**ACTIVITY**
The reply should consist of every entry, repeated exactly.

───

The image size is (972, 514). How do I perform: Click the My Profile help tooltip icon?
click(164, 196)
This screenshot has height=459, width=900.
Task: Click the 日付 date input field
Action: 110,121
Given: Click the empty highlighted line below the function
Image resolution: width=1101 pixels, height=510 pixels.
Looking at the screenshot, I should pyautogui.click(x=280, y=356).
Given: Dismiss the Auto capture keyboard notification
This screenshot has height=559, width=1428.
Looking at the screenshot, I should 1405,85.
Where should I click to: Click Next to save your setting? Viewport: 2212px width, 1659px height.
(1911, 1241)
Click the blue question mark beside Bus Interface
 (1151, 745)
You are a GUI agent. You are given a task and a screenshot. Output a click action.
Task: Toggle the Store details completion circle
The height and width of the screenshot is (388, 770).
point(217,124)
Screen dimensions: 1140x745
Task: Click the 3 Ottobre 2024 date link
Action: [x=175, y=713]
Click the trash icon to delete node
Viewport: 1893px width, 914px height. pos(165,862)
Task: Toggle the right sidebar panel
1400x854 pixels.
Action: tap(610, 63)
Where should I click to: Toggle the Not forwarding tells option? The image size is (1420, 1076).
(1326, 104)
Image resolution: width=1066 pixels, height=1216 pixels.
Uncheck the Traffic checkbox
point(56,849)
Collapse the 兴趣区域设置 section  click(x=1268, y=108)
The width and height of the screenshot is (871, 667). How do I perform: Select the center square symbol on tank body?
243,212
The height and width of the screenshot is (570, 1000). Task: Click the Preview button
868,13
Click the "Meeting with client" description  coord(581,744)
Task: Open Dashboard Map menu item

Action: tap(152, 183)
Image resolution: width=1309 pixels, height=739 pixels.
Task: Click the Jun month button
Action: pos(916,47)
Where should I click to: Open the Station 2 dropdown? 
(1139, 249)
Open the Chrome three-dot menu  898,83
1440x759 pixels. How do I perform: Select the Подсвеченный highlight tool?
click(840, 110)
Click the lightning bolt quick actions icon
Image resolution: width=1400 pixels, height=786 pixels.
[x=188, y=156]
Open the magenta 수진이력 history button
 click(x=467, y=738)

───

**REPLY TO THE EXERCISE**
The image size is (972, 514). How do I perform: Click the My Profile help tooltip icon?
click(164, 196)
This screenshot has height=459, width=900.
Task: Click the 日付 date input field
Action: 110,121
Given: Click the empty highlighted line below the function
Image resolution: width=1101 pixels, height=510 pixels.
Looking at the screenshot, I should pyautogui.click(x=280, y=356).
Given: Dismiss the Auto capture keyboard notification
This screenshot has height=559, width=1428.
Looking at the screenshot, I should 1405,85.
Where should I click to: Click Next to save your setting? Viewport: 2212px width, 1659px height.
(1911, 1241)
Click the blue question mark beside Bus Interface
 (1151, 745)
You are a GUI agent. You are given a task and a screenshot. Output a click action.
Task: Toggle the Store details completion circle
The height and width of the screenshot is (388, 770).
point(217,124)
Screen dimensions: 1140x745
Task: Click the 3 Ottobre 2024 date link
Action: [x=175, y=713]
Click the trash icon to delete node
Viewport: 1893px width, 914px height. pos(165,862)
Task: Toggle the right sidebar panel
1400x854 pixels.
Action: tap(610, 63)
Where should I click to: Toggle the Not forwarding tells option? The image size is (1420, 1076).
(1326, 104)
Image resolution: width=1066 pixels, height=1216 pixels.
Uncheck the Traffic checkbox
point(56,849)
Collapse the 兴趣区域设置 section  click(x=1268, y=108)
The width and height of the screenshot is (871, 667). How do I perform: Select the center square symbol on tank body?
243,212
The height and width of the screenshot is (570, 1000). Task: Click the Preview button
868,13
Click the "Meeting with client" description  coord(581,744)
Task: Open Dashboard Map menu item

Action: tap(152, 183)
Image resolution: width=1309 pixels, height=739 pixels.
Task: Click the Jun month button
Action: pos(916,47)
Where should I click to: Open the Station 2 dropdown? 
(1139, 249)
Open the Chrome three-dot menu  898,83
1440x759 pixels. How do I perform: Select the Подсвеченный highlight tool?
click(840, 110)
Click the lightning bolt quick actions icon
Image resolution: width=1400 pixels, height=786 pixels.
[x=188, y=156]
Open the magenta 수진이력 history button
 click(x=467, y=738)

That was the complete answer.